First, the proposal is based on the faulty premise that our public schools continue to fail due to “gridlock” in the Legislature, where Republicans see “school choice” as a remedy and Democrats “want more funding.” In this case, we shouldn’t confuse robust, ongoing debate with gridlock. School choice advocates continue to build their case that disadvantaged students perform better in charter schools, while Democrats have been winning their argument for “more funding” — 22% of the state’s budget for K-12 in 2010, 25% in 2015, 40% in 2020 (and yes, look at the results). No gridlock here; rather, a robust debate leading to compromises that reflect the views of legislators’ constituencies.
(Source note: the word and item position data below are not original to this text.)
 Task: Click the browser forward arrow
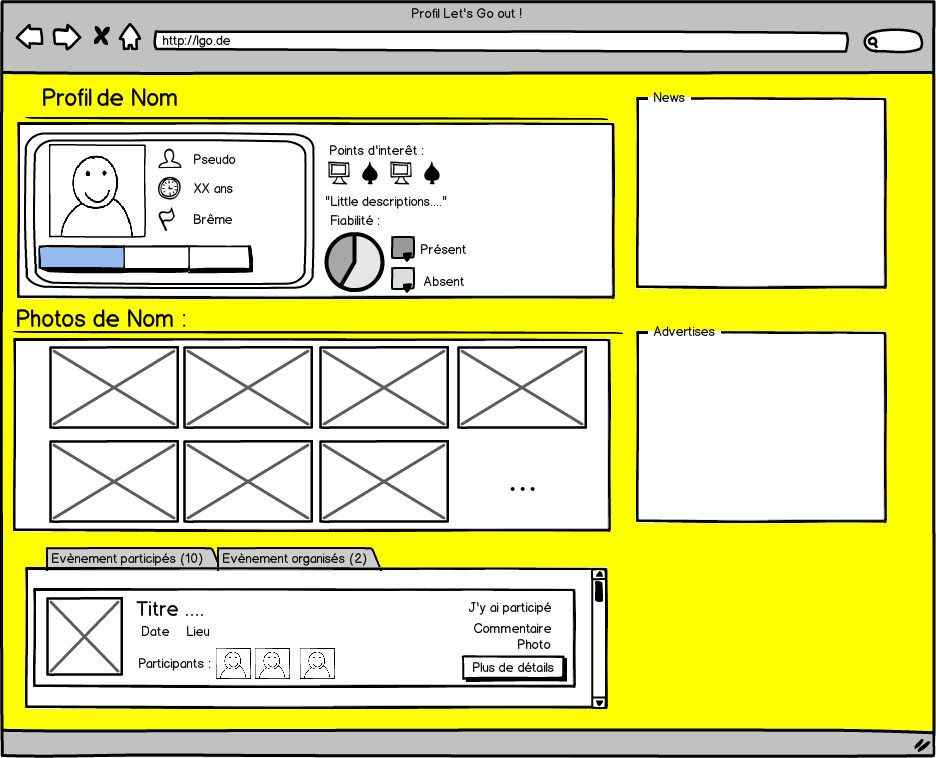(66, 38)
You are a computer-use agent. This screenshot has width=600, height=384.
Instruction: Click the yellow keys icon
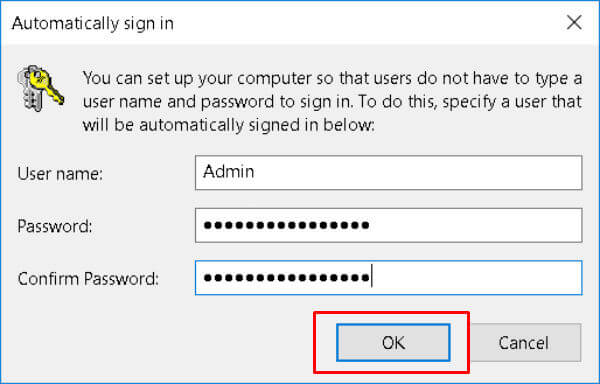[x=41, y=89]
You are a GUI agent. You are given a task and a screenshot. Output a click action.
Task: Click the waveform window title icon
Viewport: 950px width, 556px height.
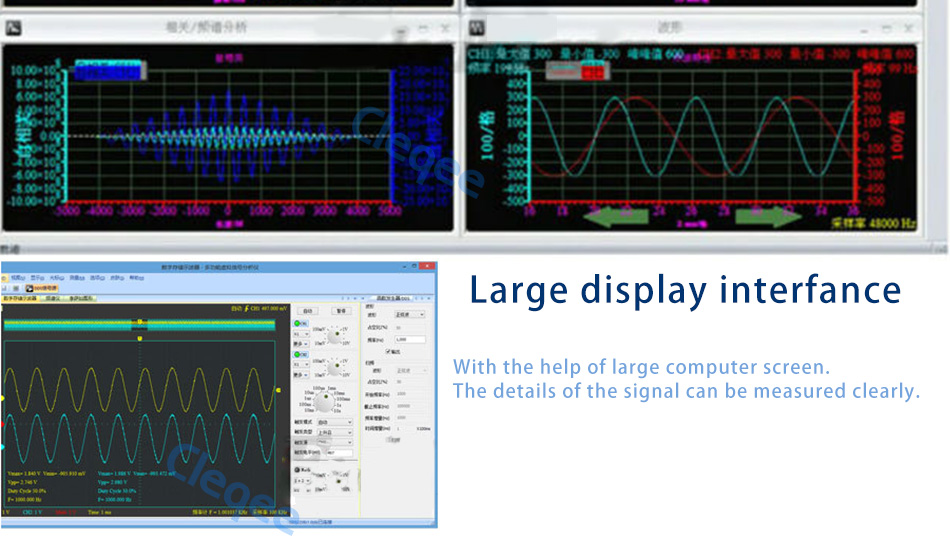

Next, our state constitution already requires the Legislature to “secure a thorough and efficient system of Public Schools.” How does the proposed amendment change this? By declaring that children have “a fundamental right to a quality education” — a right you’d think is implied in the constitution’s original promise of a “thorough and efficient” public school system. So one wonders if what the proponents are really after is “more funding,” because they say it would now be up to the Legislature to provide students a “quality” education or else “the courts will have to step in.” The new law will of course need interpretation: Has the Legislature invested enough to meet the new promise of a “quality” education?
We can guess where all this is going — still “more funding” for the public school system (and for the class action lawyers bringing the cases). And we can be sure, if past is prologue, that still more funding will benefit everyone in the system except the disadvantaged students.